The zippers on this pack are phenomenal. They glide easily and the size they chose feels perfect. They also use these nice zipper pulls that are easy to grab and have a contour to them that makes them comfortable to hold.
One thing I noticed is that the front vertical zipper doesn’t close all the way, so there’s a tiny little hole there. Other than the possibility of water getting inside, this doesn’t really cause much of an issue besides it not looking perfect. I would like to see some sort of hood for the zipper to rest in at the top, making it look a bit nicer when closed and potentially protecting it from water, but that’s just a slight nitpick.
The laptop compartment perfectly fits my 16” MacBook; however, I do have to be careful to not let the zippers scratch it since the fit is so tight. The laptop easily slides in and out and it’s suspended. DSPTCH killed it here.

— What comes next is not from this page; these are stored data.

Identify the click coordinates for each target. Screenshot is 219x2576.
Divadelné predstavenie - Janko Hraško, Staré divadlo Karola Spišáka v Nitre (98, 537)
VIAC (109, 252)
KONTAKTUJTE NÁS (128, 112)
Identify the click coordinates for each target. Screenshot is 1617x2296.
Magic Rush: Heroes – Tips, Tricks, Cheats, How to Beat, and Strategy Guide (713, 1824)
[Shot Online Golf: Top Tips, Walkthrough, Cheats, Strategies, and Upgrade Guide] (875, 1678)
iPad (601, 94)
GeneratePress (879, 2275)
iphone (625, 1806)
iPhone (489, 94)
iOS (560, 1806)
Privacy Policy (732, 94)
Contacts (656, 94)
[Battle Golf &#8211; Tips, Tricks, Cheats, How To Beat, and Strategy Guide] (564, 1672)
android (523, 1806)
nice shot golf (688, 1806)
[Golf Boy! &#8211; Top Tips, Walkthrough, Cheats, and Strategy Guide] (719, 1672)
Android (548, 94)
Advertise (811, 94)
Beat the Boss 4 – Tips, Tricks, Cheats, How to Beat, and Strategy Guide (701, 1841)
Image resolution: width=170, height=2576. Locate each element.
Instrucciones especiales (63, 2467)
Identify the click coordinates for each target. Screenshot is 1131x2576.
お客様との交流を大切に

The front vertical pocket is good but falls prey to common issues that vertical pockets tend to have, such as being hard to access. The zippered mesh compartment is a little tough to get into, so I wouldn’t put anything that you need to get to quickly in there. They also have some elastic webbing that I believe is meant for cables; however, I do wish the elastic webbing in the front pocket had another loop further back to better secure pens.
The handle is minimal but killer. At its core, it’s just a piece of webbing that’s been folded over itself. If that was it, I would be really disappointed, but what makes it good is that it has Hypalon stitched onto it that gives the handle some structure and grip. I’d imagine it may not be comfortable to hold onto for long, but that’s not what it’s designed for. If you just need to grab your bag quickly, or briefly move from one place to another, then this handle is solid.
The water bottle pockets are good too. They don’t get in the way when not in use due to some elastic mesh that keeps the pockets slim when you don’t have stuff in them. However, I do wish that they were a little lower towards the bottom of the bag because when you have a water bottle or umbrella in the pocket, it can obstruct the zippers for the main compartment.
Speaking of, the compression straps also get in the way of the zippers as well. Now, you can unclip one end of the straps, but then it would be left dangling. Since this bag isn’t too large, I don’t really think the compression straps are necessary, so I could do without them. Perhaps something DSPTCH can do with a future iteration is to make them fully detachable or have a way to anchor them down when you unhook one end.
My primary, maybe only, pain point of this bag is the straps. The straps themselves aren’t the problem. They’re wide and comfortable, maybe a bit stiff for some, but for me it feels solid. The issue is with how they’re attached. DSPTCH made this pack so that the straps can be taken off, so they’re connected via a plastic clip. This clip is somewhat small and it can twist when you’re throwing the bag on your back. Then you have to spend a few seconds figuring out which way to twist the straps so that they’re sitting on your shoulders properly.
This is strange because the bag doesn’t seem to be suited for use without the straps since there’s no handle on the side. I think a better solution would be to make only the bottom end of the straps detach and then maybe include a sleeve on the back panel for you to tuck the straps in. Another issue with the straps is that the webbing on the strap is sewn a few inches below the top end, so when you put the bag on your shoulder, sometimes the strap folds into itself.